> **DATA LISTING**
+++
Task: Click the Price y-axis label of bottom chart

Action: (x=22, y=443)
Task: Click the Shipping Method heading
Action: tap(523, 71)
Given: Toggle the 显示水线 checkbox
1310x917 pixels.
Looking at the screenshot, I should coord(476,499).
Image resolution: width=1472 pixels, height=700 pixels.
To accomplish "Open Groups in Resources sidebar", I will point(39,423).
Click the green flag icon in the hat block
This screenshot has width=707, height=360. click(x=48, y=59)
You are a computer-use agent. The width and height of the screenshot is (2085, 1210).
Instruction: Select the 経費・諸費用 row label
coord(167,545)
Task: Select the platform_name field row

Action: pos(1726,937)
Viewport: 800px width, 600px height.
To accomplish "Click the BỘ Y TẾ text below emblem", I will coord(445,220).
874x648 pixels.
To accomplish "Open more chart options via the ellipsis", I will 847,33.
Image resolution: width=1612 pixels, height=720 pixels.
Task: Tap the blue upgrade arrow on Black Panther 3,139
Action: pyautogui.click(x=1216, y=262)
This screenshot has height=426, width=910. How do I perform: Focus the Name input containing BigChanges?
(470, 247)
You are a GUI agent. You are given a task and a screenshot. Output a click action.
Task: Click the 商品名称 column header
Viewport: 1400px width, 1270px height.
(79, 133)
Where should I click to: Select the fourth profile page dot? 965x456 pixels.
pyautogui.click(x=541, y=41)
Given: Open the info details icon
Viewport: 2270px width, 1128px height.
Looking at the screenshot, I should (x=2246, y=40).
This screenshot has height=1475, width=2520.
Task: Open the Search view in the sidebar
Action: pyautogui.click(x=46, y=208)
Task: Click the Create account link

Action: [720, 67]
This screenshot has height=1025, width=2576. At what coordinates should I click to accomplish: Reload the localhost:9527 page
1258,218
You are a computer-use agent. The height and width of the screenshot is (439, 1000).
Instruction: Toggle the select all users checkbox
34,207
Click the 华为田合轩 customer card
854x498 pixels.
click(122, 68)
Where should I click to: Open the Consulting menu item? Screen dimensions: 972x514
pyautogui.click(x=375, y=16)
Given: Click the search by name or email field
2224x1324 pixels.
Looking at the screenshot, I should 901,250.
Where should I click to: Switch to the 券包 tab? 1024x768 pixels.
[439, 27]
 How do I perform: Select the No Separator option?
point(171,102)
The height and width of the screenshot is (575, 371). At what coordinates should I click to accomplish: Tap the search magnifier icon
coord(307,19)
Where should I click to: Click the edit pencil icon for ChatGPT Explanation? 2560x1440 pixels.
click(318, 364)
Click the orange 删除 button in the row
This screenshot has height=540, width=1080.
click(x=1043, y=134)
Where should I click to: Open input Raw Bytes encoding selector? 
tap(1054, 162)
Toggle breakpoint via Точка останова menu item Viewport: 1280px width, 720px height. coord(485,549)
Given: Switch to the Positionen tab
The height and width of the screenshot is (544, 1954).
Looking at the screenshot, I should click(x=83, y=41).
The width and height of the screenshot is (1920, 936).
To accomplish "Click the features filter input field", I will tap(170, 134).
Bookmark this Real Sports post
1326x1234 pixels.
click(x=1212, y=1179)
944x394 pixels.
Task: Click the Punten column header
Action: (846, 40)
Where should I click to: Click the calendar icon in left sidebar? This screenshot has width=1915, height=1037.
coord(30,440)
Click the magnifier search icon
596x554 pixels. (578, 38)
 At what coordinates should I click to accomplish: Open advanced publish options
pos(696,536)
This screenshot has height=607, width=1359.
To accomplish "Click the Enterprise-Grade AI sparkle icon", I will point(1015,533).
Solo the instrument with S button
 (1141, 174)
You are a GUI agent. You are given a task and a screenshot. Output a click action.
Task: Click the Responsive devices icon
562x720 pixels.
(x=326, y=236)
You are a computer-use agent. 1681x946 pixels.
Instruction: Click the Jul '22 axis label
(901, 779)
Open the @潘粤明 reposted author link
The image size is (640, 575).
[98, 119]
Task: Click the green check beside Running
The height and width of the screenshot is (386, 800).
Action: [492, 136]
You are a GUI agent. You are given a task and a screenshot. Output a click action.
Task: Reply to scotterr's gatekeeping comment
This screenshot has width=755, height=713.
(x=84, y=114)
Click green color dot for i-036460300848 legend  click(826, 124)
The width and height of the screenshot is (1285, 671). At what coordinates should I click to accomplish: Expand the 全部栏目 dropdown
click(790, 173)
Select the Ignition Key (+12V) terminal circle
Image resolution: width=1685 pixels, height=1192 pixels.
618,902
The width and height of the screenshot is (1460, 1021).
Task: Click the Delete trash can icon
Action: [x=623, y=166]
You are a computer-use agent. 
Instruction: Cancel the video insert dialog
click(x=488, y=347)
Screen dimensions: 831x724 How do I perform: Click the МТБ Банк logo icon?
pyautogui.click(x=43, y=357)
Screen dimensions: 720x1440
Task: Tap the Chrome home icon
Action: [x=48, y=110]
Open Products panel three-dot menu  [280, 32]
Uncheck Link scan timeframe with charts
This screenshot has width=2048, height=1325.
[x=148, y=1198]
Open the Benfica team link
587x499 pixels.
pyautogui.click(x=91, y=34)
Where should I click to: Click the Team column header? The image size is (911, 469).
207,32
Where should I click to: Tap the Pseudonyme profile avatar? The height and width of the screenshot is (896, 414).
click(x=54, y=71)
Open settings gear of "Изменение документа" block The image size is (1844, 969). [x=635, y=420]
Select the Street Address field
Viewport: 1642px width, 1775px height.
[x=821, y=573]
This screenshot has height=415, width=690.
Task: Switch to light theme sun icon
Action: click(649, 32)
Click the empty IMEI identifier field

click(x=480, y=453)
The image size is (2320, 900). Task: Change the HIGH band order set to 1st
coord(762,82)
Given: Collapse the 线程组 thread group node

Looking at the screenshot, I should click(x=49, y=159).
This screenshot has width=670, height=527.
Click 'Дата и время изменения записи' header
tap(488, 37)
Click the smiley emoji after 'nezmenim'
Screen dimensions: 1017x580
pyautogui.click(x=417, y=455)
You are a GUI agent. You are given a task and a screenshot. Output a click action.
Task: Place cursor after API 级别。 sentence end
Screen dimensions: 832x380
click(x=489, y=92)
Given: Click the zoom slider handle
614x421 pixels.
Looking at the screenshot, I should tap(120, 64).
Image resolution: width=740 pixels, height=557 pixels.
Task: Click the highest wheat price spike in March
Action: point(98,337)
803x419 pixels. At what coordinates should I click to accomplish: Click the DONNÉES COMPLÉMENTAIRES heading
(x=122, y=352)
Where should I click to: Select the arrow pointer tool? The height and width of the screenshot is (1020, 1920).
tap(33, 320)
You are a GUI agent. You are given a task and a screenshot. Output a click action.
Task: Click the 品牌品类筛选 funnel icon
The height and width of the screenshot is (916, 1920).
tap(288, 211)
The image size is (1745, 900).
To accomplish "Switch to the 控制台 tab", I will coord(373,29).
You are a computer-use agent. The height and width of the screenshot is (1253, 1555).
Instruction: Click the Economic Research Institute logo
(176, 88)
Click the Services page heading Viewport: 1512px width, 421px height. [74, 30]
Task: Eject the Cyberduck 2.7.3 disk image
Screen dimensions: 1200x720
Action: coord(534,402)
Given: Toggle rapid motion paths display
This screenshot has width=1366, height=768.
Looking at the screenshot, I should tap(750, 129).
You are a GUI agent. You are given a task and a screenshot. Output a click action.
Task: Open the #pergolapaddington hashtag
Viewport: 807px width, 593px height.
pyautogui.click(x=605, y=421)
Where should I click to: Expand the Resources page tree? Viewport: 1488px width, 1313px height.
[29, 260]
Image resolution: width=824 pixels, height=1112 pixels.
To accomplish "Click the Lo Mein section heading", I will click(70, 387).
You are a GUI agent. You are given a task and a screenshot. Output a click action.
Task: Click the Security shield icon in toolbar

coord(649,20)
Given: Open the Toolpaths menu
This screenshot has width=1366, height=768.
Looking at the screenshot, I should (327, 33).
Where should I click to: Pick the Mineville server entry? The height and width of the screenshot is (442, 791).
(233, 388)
+++
> **TASK BRIEF**
Repeat the rows above word for word, beginning at the line containing "This screenshot has width=670, height=527." and stopping after the line containing "pyautogui.click(x=417, y=455)".

> **OUTPUT FOR THIS EXERCISE**
This screenshot has width=670, height=527.
Click 'Дата и время изменения записи' header
tap(488, 37)
Click the smiley emoji after 'nezmenim'
Screen dimensions: 1017x580
pyautogui.click(x=417, y=455)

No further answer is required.